Anti-fatigue mats combat the fatigue and pain that can develop from long periods spent standing on hard floors like concrete or tiles. 

These mats reduce foot strain dramatically by forcing you to shift your position every few seconds. They’re available in a range of materials, including: 

  • PVC: A low-cost, less durable option. PVC mats are notorious for rippling, cracking, and curling at the edges. Not ideal!
  • Rubber: Incredibly slip-resistant, durable and not prone to degradation. 
  • Polyurethane: Typically the most expensive. Offers excellent comfort and durability in commercial environments! This is our pick.

6. Switch To Ergonomic Peripherals.

Research shows that specialist mice and keyboards can prevent pain. I love: 

  • Ergonomic Keyboards: Sculpted to fit the natural position of your arms and hands, they improve comfort by reducing tension in the wrist, forearms, and hands.
  • Vertical Mice: They place your hand in its natural position that mimics the shape of a fist.

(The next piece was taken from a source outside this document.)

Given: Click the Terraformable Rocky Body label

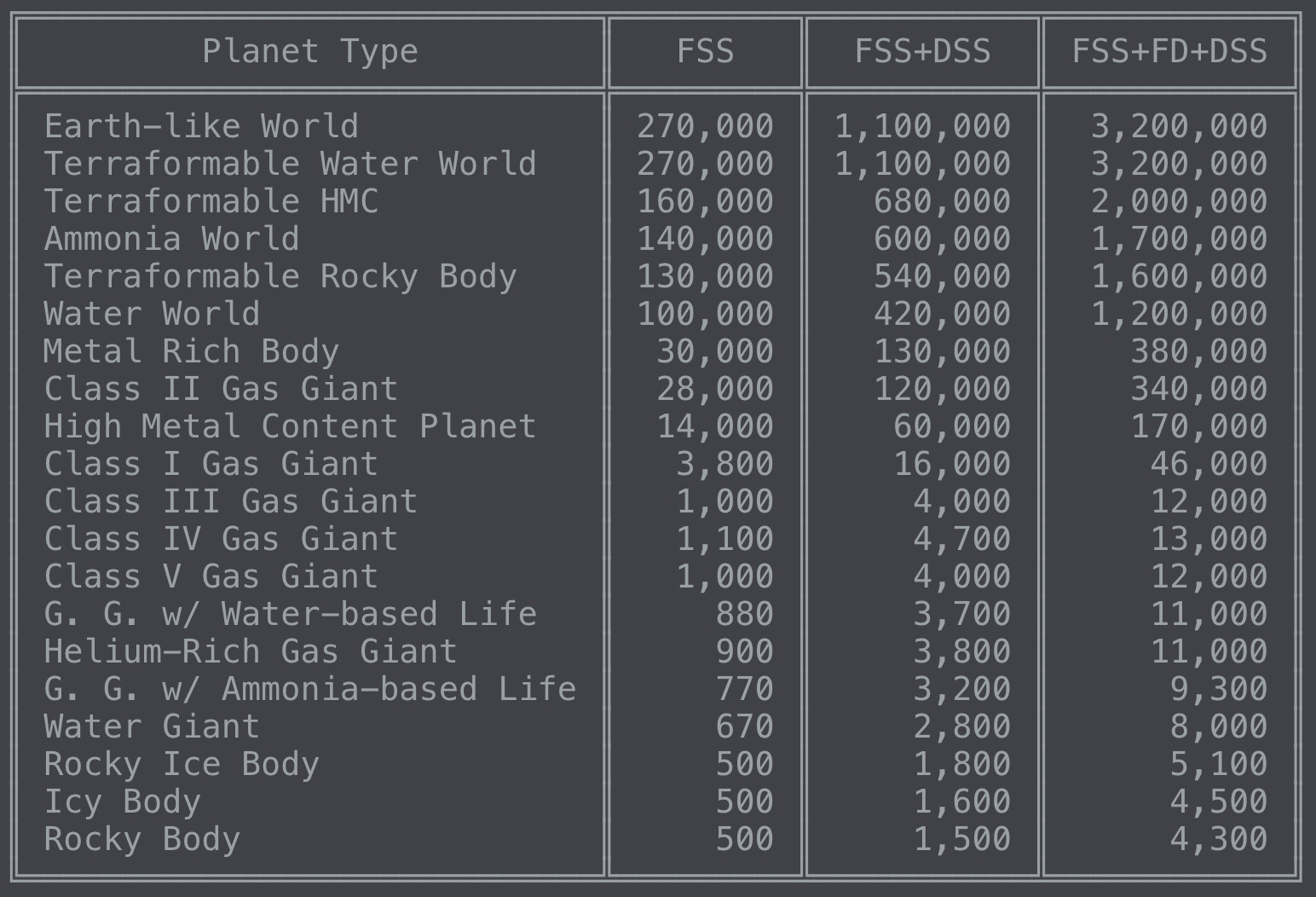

(Related: What Are The Best Standing Desk Accessories?)

Why Is It Important To Stand Correctly?

Incorrect standing causes a number of issues:

1. Posture-Associated Injuries. 

Incorrect posture will negatively impact muscles in your neck, back, arms, and legs and can eventually lead to chronic pain or injury. 

Occupational studies reveal a high prevalence of back pain in those who work standing jobs (up to 38%).

This is likely attributed to incorrect posture and the need for awareness around the importance of spinal alignment, no leaning, arm angle, keyboard position, and monitor height. 

2. Increased Exhaustion.

Poor posture or slouching can lead to exhaustion by creating discomfort, compromising blood flow and affecting work productivity. 

In some cases, individuals can develop chronic fatigue, a condition characterised by severe fatigue and sleep issues.

Many spinal clinics utilise the ABC technique to combat posture-related fatigue.

3. Chronic Pain.

This Danish study confirmed that prolonged standing with no movement or breaks increases the risk of hospital treatment due to varicose veins.

You can exacerbate chronic injuries by standing without using anti-fatigue mats or making time to rest and move. 

(Related: Standing Desk Cable Management Tips).

Final Words On How To Stand At A Standing Desk.

A height-adjustable standing desk is an excellent tool for nudging you towards a more active lifestyle. Remember not to treat it as a magic shortcut to better well-being and productivity.

Yes, learning the best way to stand at your standing desk will help alleviate minor discomforts, but it won’t offset problems caused by a sedentary lifestyle.